He proclaimed a long list of prices Mexican people pay and compared them with the price a US citizen would pay for the same goods and services in the US. "It is not acceptable that Mexicans pay 223% more for cement, 260% more for broadband internet, 65% more for telephone, 116% more for household electricity, 116% more for cable television and 26,000% more charges for the use of a credit card".

Other points in the 20-point programme included free education, a national minimum wage enshrined in the constitution, protection of Mexican industry from international competition, rights for the indigenous people and all other minorities, no to privatisation and yes to the protection of the national patrimonium [heritage].
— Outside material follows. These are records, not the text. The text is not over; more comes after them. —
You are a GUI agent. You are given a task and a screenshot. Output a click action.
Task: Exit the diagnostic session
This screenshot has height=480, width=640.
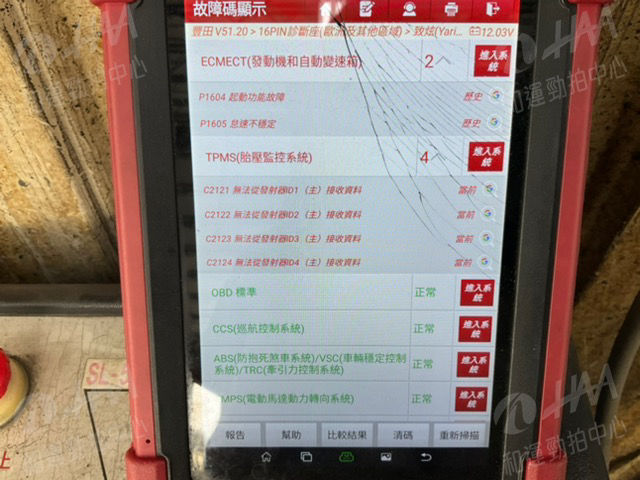tap(491, 9)
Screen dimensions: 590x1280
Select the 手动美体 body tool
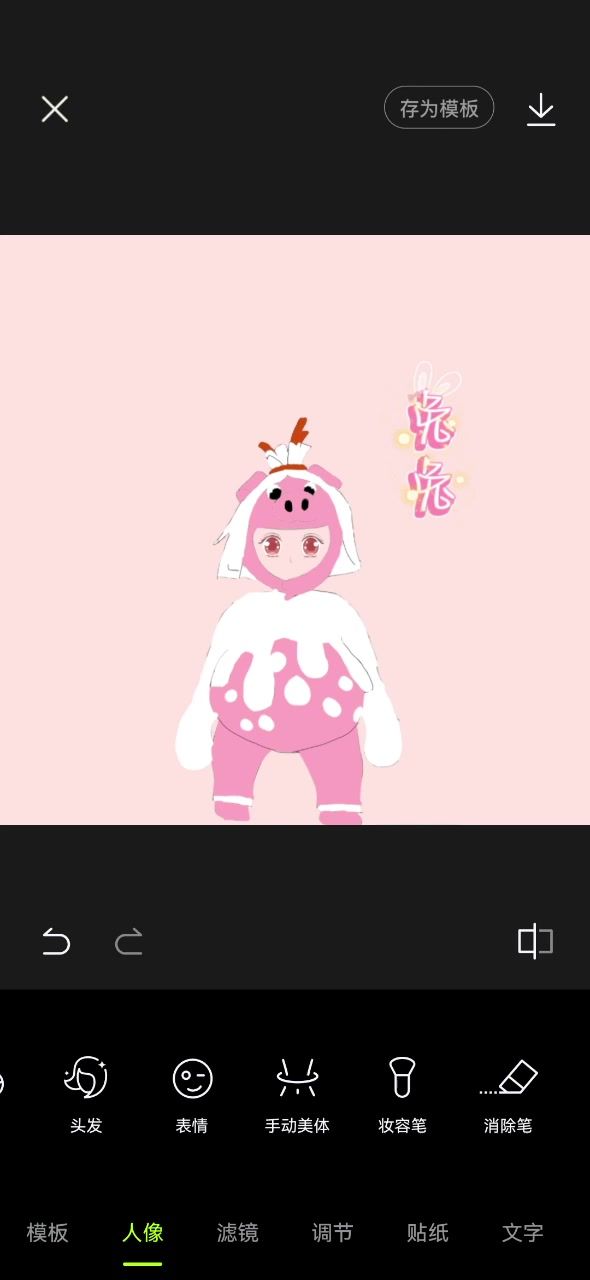point(297,1096)
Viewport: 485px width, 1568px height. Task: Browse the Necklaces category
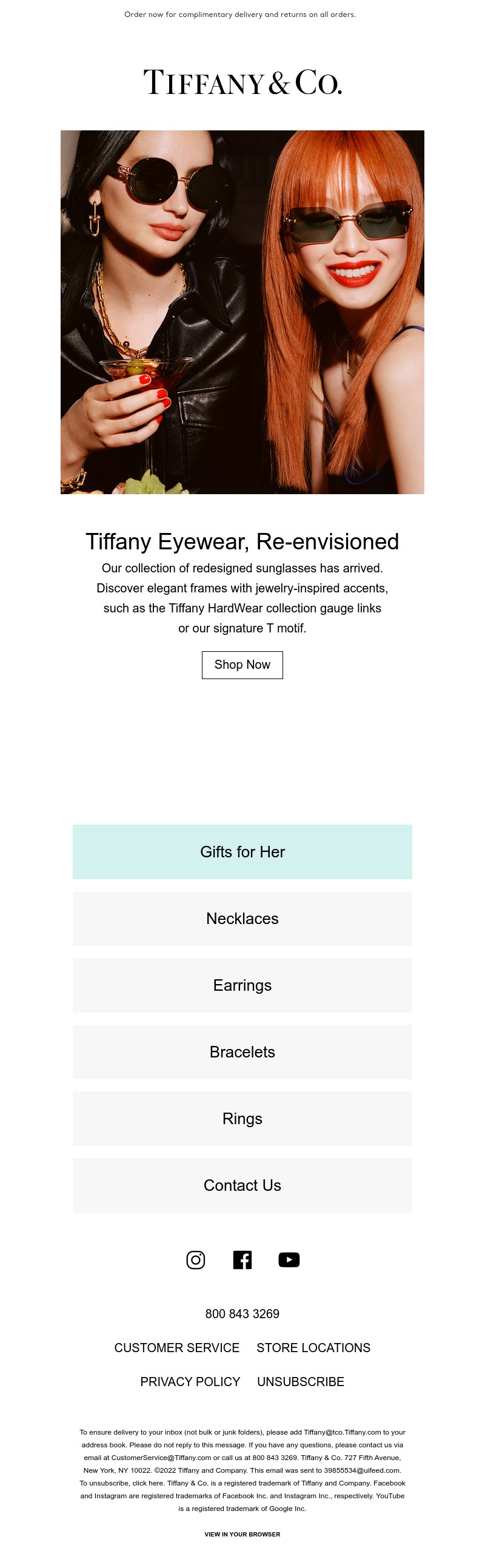(242, 918)
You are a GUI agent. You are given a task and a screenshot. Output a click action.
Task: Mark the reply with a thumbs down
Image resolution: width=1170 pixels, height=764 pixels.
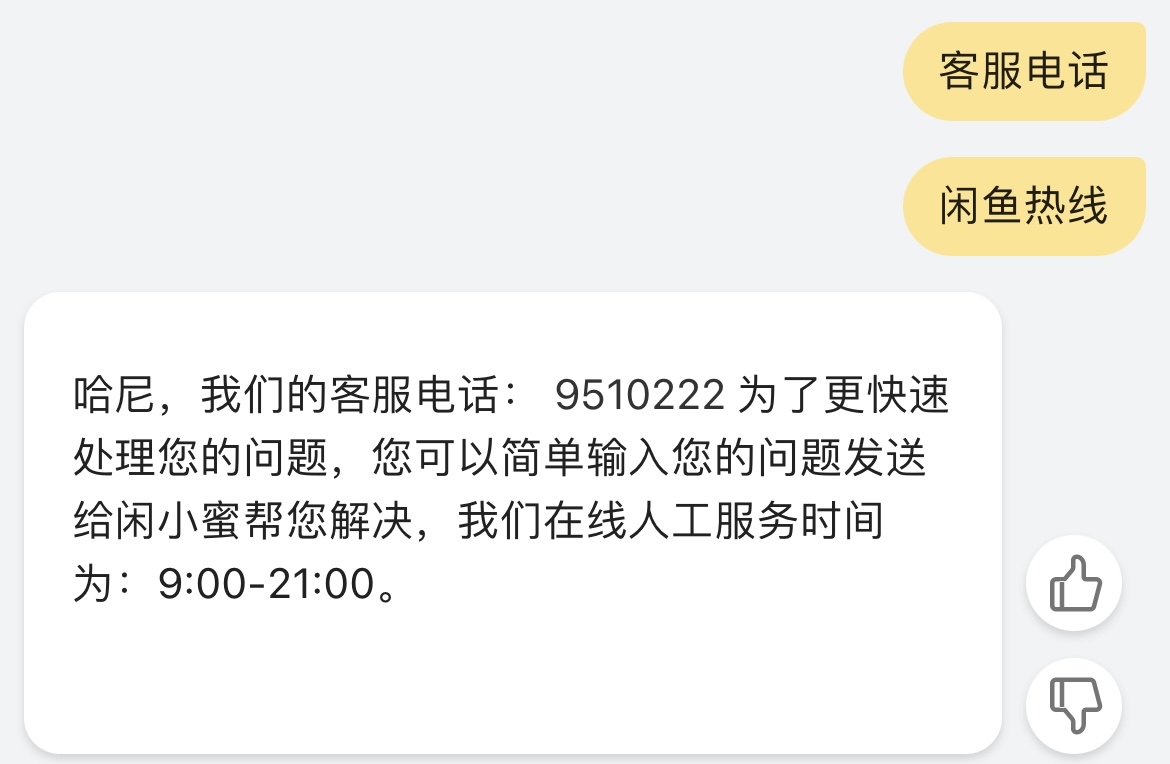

Obrador received the biggest cheer of the evening when stating that a people oppressed could not be expected to undergo this oppression peacefully. "When there is no justice, there can be no peace" and he announced his support for the rebellion in Oaxaca, demanding the resignation of the state governor Ulises Ruiz and the withdrawal of the militarised police from Oaxaca. (see the socialist 461)

The genie is out of the bottle

THIS RADICAL programme of reforms, as presented by Obrador, can act as a catalyst and a propeller for the struggle of the Mexican masses. The PRD, whilst it is not a workers' party, in the sense that it defends the class interests of the working class, can for now be a force around which groups of workers in struggle can gather.

Whilst Obrador included in the 20 points the need to democratise the trade union movement and supported secret ballots, a fundamental task for worker activists, socialists and revolutionaries, he did not at all refer to democratising the PRD, the need for a workers' and poor peasants' government or the need to break with capitalism.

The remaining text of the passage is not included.